医療事務に携わる職業人として私たちにできること~病院内の環境調整について~
はじめに
政府が進める働き方改革では,我が国の「生産性向上」を目指してAIやロボットの推進を後押ししている.AIなどの普及が進むことで10~20年後には様々な職種がなくなると言われている.そのような中,医療事務はAIやロボットに代替される可能性の高い仕事の一つに挙げられており,受付・会計・レセプト業務といった作業は今後AIによる自動化が進むと考えられている.
目的
これからは「AIやロボットの導入」といわれている時代の中で,医療事務に求められることも変化してきている.今後必要とされる医療事務に携わる職業人として私たちに何ができるのか,また,求められることは何なのかを考える.
方法
1.「病院での受付はAIと人間のどちらが良いか」というアンケートを学生45人(対象年齢20代)に実施.このアンケートの結果をもとに,今後人間に求められることについて検討を行う.

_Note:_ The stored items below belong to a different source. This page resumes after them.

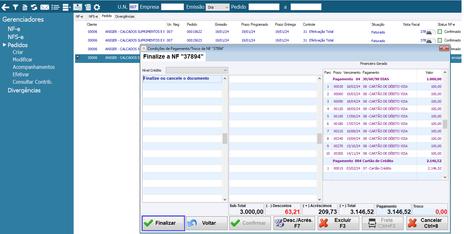Click the Desc./Acrés. F7 button
464x234 pixels.
point(295,223)
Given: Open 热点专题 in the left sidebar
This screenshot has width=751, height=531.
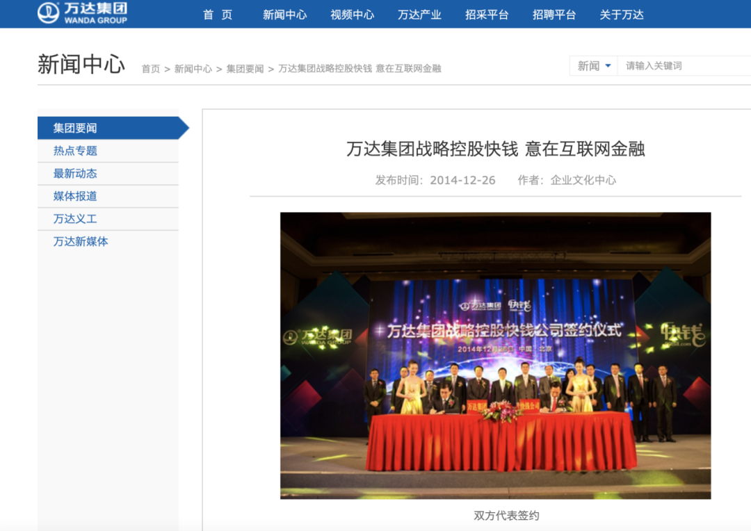Looking at the screenshot, I should (75, 151).
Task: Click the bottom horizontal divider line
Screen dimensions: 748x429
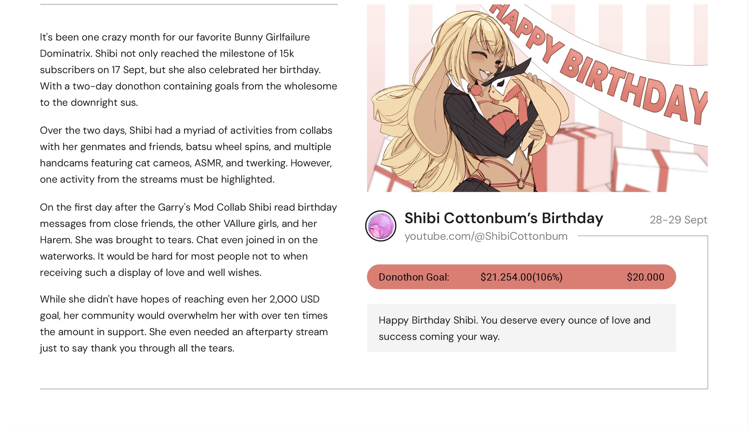Action: click(374, 389)
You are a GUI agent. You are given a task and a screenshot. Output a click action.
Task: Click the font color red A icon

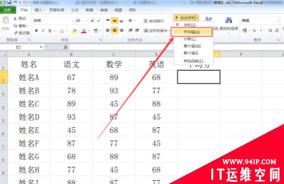click(x=84, y=31)
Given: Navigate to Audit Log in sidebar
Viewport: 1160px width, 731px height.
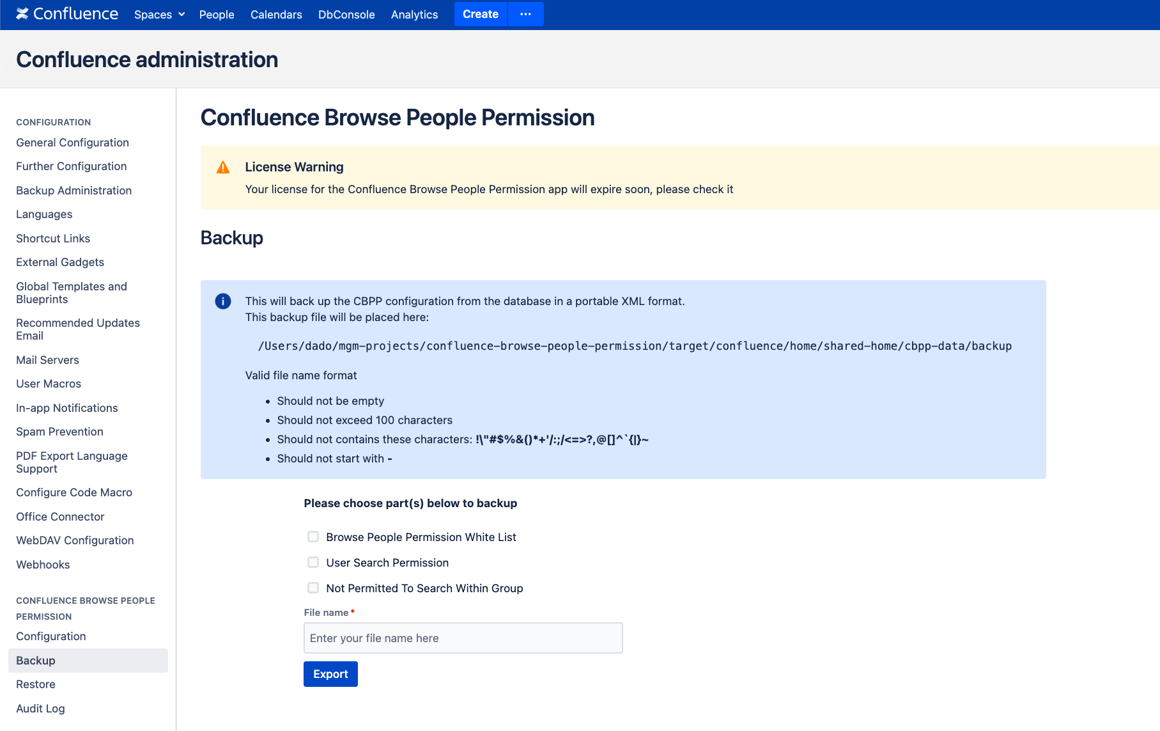Looking at the screenshot, I should pyautogui.click(x=40, y=709).
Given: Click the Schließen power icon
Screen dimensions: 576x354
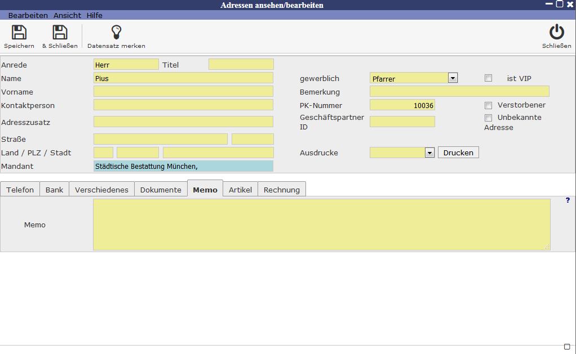Looking at the screenshot, I should pos(556,33).
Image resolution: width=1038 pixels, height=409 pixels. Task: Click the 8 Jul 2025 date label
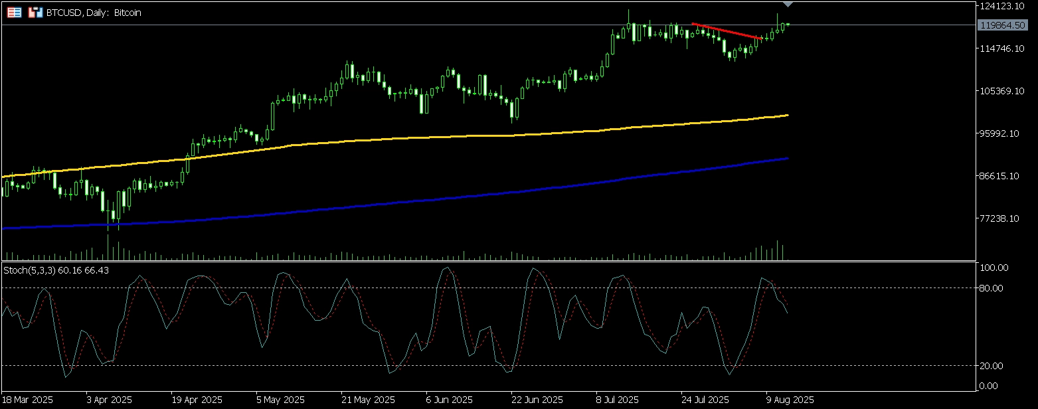[x=618, y=400]
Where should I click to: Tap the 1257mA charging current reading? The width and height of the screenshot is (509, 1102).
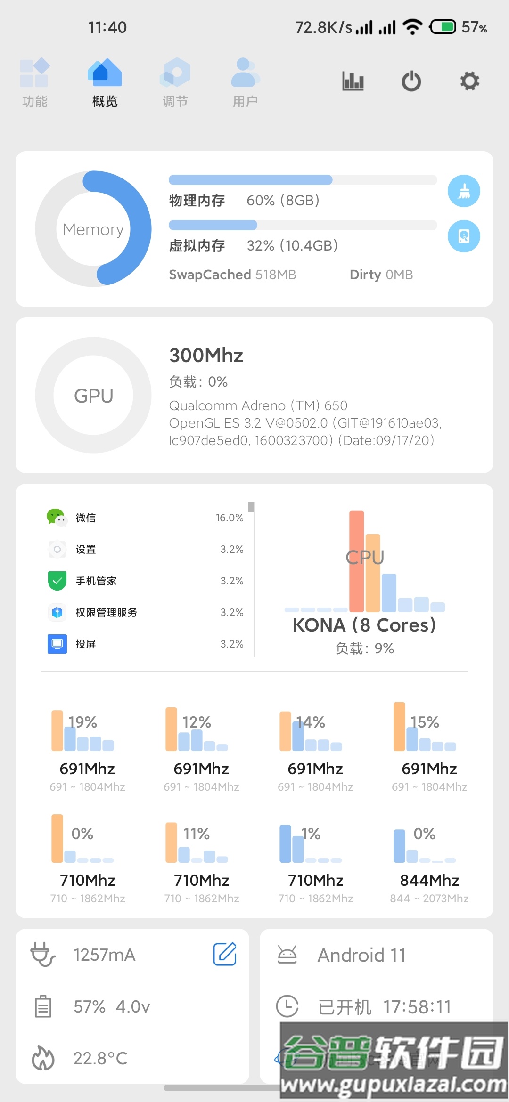tap(105, 955)
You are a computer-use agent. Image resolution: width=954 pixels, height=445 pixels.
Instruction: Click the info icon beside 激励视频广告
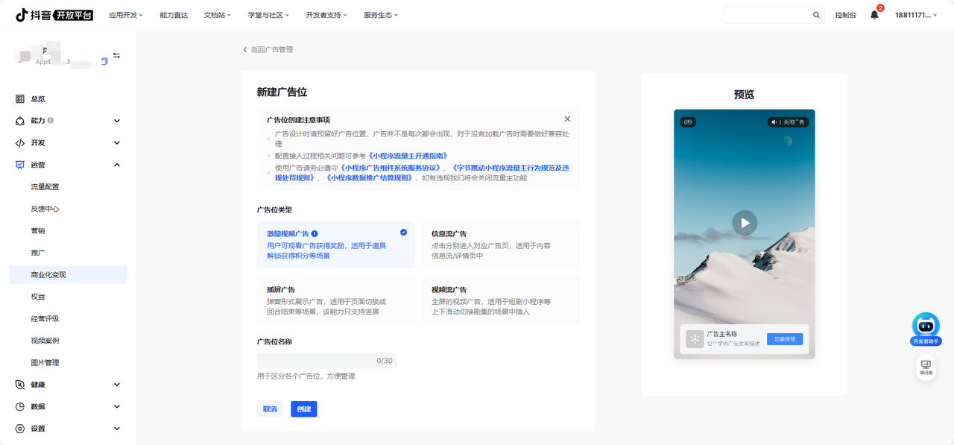[315, 233]
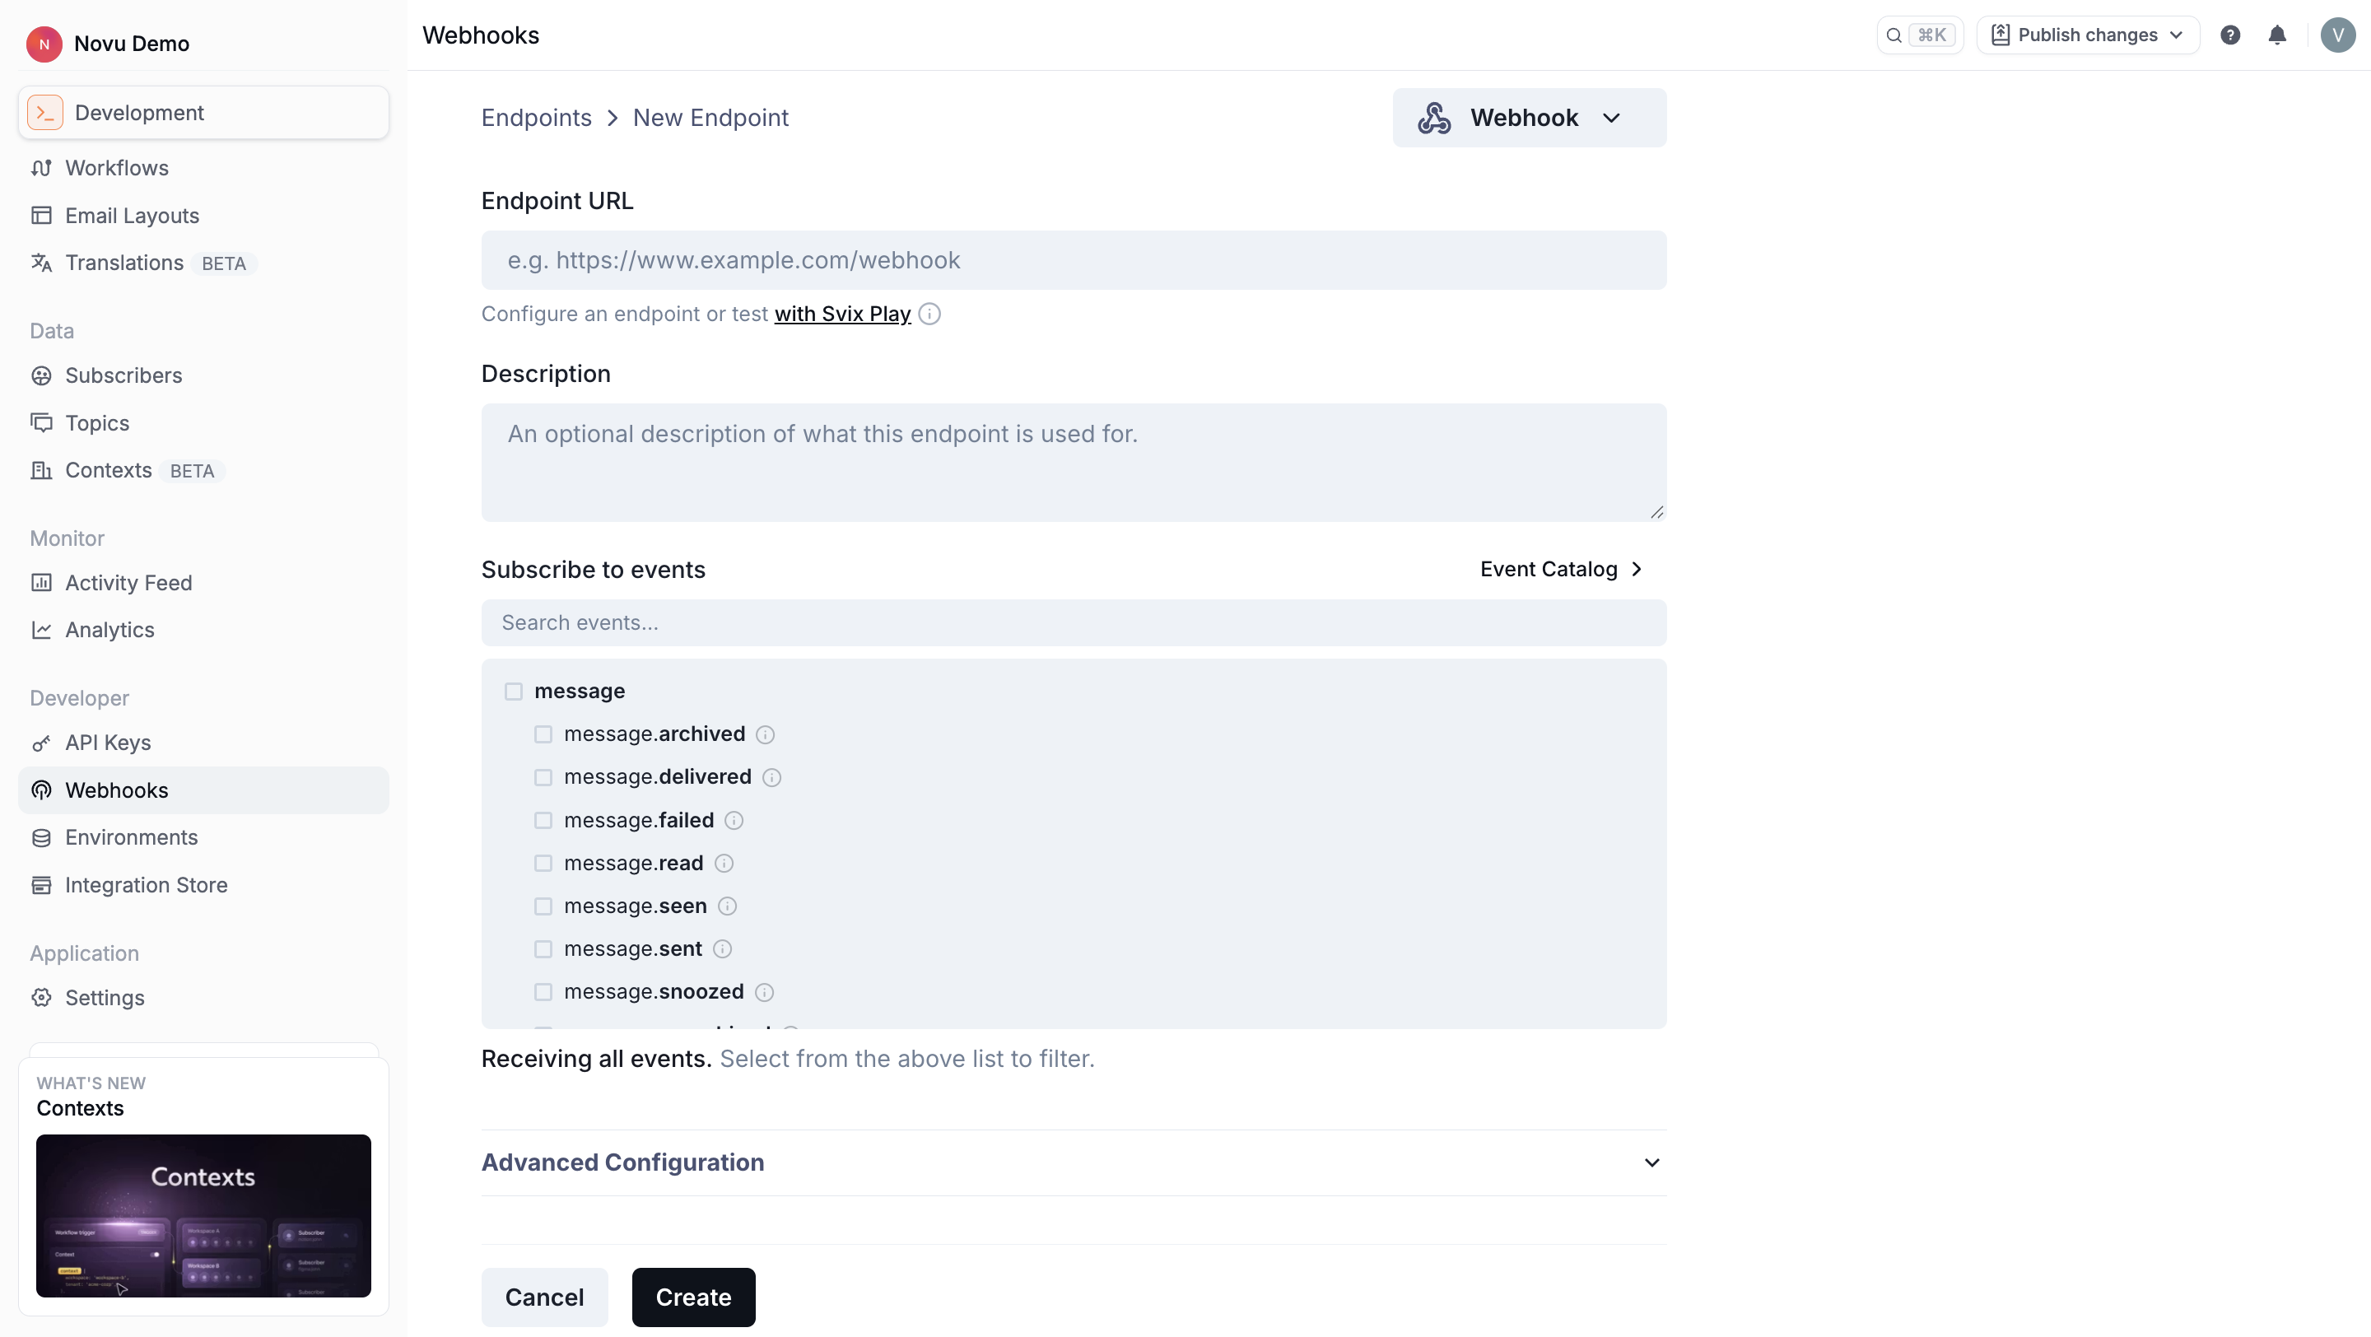The image size is (2371, 1337).
Task: Select the Subscribers icon in the sidebar
Action: (42, 375)
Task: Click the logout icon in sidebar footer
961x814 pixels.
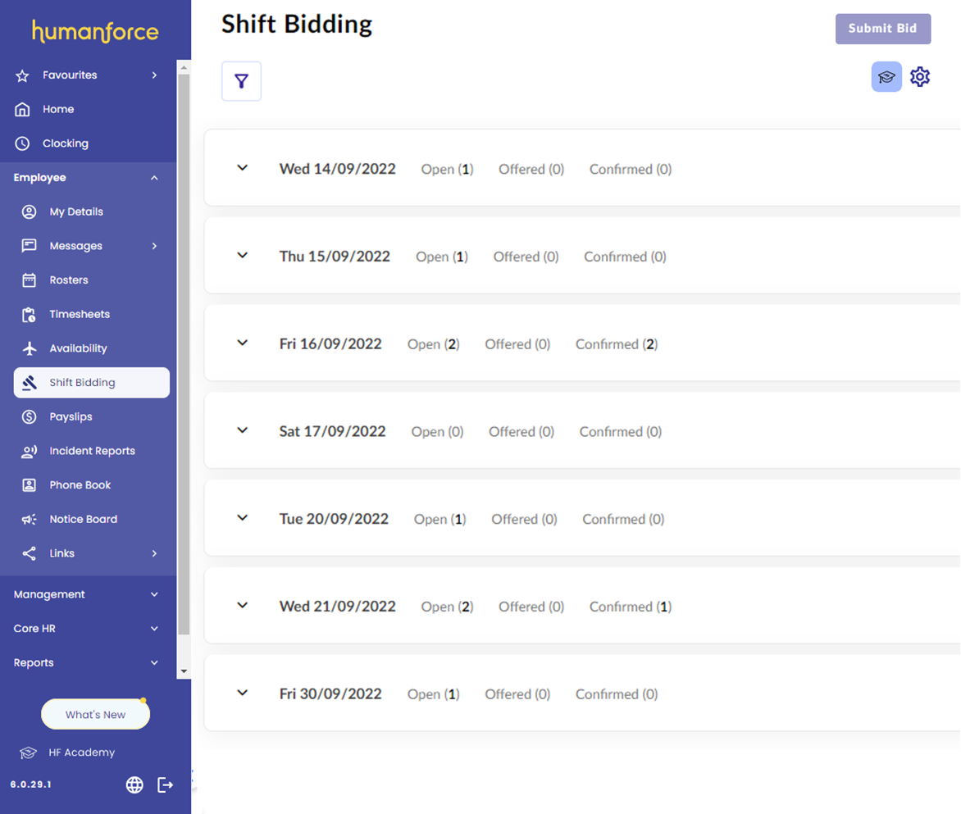Action: pyautogui.click(x=165, y=784)
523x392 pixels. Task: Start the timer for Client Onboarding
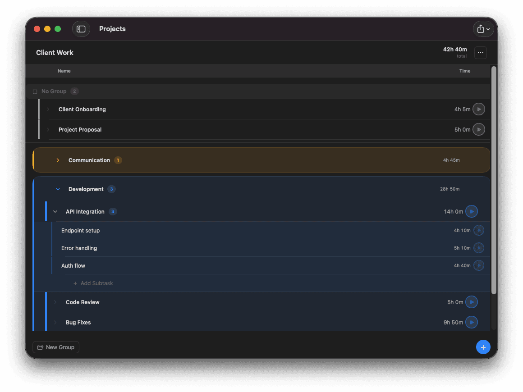click(479, 109)
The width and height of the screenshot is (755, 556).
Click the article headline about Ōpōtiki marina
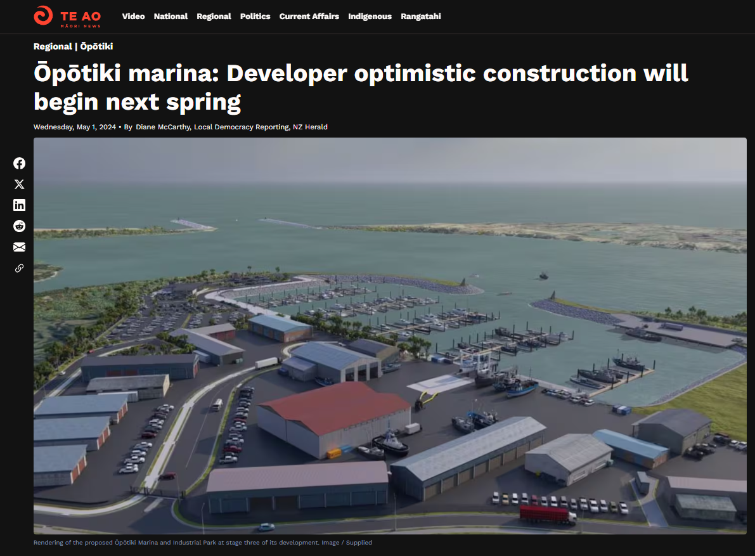click(x=360, y=87)
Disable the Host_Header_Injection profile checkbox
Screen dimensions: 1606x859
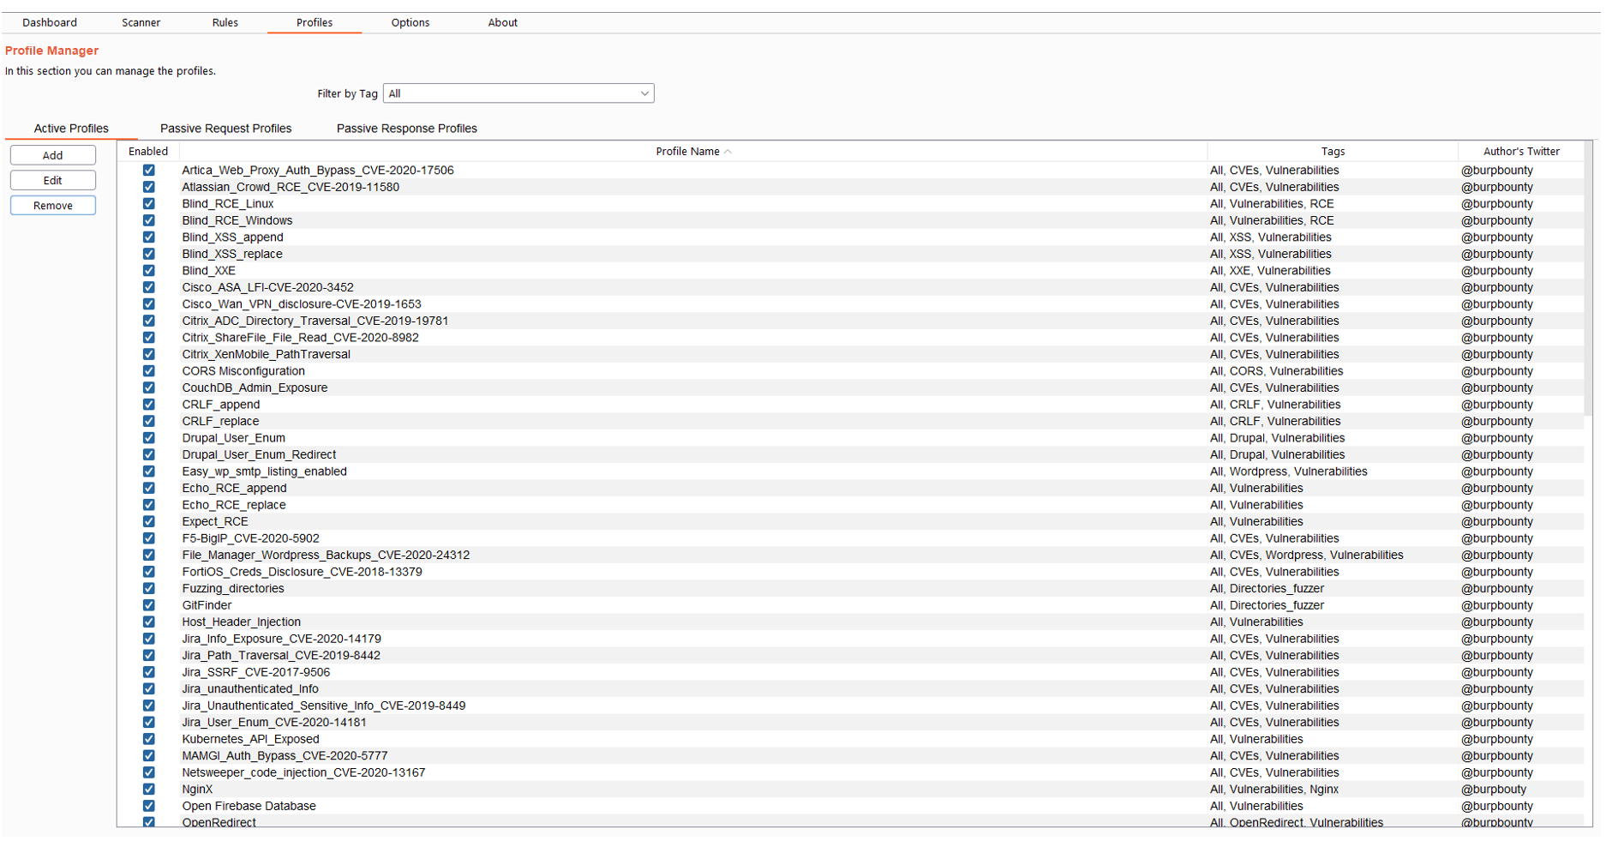pyautogui.click(x=148, y=622)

2.実際に病院で実施されている環境の配慮について調査を行う.
結果
1.アンケートの結果,人間が良いと回答した人は全体の80%を占めた.それに対し,AIが良いと回答した人は20%であった.人間が良い理由として記載されていた内容は,質問しやすい,臨機応変に対応できる,感情を読み取り共感できるなどであった.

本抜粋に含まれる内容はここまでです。